Тот миг, когда мы, люди и джинны, действуя совместно, побеждаем шторм, угрожающий гибелью всему миру… становится мигом всеобщего единения. Безукоризненного порядка. Но ничто безукоризненное не вечно, и когда для Хранителей приходит время вернуть данную мною власть над джиннами, они отказываются.

Что мне следовало бы предвидеть.

Ашан и его соратники разрывают сделку, заключенную мною тысячелетие назад. Они делают то, на что я так и не отважился: возвращают себе свободу. Я их не виню. Я виню себя.

Снова настает время очищения. Время соскрести все наносное, обнажив суть, как обнажил некогда шторм скалы Атлантиды. Может быть, оно и к лучшему. В конце концов, я желал джиннам свободы с незапамятных времен, но никогда не сталкивался с этим вот так, вплотную. Не вставал перед выбором.

А это правильный выбор.

Будь Дэвид здесь, он назвал бы меня безумцем.

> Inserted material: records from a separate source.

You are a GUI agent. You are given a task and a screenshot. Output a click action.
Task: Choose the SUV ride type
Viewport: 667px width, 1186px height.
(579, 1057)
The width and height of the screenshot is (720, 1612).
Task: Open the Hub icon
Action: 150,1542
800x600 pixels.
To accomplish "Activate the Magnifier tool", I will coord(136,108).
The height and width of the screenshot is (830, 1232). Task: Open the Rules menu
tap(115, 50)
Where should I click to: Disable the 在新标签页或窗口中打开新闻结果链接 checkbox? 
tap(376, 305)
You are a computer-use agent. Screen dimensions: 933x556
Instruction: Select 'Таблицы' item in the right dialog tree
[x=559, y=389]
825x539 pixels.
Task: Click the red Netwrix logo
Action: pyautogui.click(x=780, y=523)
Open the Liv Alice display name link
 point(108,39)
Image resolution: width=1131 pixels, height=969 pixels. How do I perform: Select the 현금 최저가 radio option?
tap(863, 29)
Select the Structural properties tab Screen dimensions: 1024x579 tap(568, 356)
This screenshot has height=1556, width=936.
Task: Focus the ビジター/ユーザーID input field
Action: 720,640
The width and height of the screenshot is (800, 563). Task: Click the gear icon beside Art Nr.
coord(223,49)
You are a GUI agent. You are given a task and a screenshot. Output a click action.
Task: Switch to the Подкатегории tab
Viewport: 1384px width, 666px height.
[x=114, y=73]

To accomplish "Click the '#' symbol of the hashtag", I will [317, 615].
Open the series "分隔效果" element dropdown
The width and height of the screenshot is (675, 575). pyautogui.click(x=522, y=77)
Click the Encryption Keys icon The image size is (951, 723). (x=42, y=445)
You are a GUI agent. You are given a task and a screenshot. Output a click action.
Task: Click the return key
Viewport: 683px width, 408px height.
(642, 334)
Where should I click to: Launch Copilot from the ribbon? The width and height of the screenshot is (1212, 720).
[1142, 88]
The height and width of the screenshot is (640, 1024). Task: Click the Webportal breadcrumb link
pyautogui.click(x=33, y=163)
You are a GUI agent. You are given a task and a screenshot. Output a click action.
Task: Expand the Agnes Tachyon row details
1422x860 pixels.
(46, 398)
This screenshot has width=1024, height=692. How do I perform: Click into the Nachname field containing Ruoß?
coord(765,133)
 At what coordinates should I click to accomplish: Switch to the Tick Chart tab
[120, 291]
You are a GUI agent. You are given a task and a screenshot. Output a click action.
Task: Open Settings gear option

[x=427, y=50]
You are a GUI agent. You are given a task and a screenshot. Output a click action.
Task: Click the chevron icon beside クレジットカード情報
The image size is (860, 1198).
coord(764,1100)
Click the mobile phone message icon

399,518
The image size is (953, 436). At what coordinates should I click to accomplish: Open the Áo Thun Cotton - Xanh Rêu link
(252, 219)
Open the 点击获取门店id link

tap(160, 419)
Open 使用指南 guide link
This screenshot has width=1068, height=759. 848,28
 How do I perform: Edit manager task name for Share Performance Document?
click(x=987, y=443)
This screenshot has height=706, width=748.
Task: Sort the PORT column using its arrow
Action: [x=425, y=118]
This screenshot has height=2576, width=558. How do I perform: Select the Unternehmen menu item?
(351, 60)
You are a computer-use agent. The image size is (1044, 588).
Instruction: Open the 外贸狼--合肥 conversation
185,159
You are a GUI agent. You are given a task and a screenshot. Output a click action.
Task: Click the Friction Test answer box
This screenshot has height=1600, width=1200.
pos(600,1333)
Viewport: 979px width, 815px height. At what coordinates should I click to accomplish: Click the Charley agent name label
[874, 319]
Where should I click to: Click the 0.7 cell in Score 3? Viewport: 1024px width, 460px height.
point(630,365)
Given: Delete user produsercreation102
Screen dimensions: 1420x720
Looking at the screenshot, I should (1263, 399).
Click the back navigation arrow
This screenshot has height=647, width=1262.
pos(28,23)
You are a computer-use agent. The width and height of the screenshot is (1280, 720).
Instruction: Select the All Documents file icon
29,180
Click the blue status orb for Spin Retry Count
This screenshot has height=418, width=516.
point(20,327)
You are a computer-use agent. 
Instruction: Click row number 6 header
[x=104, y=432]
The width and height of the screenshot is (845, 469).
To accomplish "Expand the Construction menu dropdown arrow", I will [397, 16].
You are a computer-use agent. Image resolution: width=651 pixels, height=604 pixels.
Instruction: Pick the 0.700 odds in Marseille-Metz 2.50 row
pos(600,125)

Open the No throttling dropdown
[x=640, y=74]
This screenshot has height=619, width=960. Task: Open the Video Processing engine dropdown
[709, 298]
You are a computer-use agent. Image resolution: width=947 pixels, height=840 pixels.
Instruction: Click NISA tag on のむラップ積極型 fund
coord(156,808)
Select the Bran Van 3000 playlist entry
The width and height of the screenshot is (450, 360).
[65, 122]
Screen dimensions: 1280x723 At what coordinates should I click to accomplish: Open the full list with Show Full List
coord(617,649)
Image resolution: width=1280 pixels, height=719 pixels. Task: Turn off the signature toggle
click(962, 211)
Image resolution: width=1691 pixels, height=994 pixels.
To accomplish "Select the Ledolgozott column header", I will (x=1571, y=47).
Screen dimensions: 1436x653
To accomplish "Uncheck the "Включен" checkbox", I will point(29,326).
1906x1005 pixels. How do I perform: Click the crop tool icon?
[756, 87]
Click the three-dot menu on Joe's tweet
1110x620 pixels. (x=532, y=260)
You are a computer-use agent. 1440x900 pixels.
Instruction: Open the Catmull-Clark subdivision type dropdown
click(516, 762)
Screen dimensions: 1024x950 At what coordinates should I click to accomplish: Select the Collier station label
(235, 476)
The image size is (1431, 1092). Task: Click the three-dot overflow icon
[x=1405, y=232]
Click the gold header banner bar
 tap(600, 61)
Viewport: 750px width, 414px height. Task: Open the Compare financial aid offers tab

Но его здесь нет. Впервые в моей жизни, и как человека, и как джинна, его нет рядом, чтобы помочь мне. Я стою в конце дороги, уходящей в непроглядную тьму, и не знаю, есть ли вообще правильные ответы на все эти вопросы.

Или есть лишь необходимость выбора.

Думаю, я так и буду сидеть здесь, на берегу, глядя, как волны вздымаются, разлетаясь брызгами, к небу. Туда, где, вихрясь и кружа, возрождается к жизни, стремясь завершить некогда начатое смертоносное дело, тот давний шторм. Хранители, знали они это или нет, тысячелетиями сражались именно с ним. Ну а я, я всегда чувствовал это, улавливал нечто знакомое в том, как он вновь и вновь набрасывал свой облачный плащ и выходил на новый бой.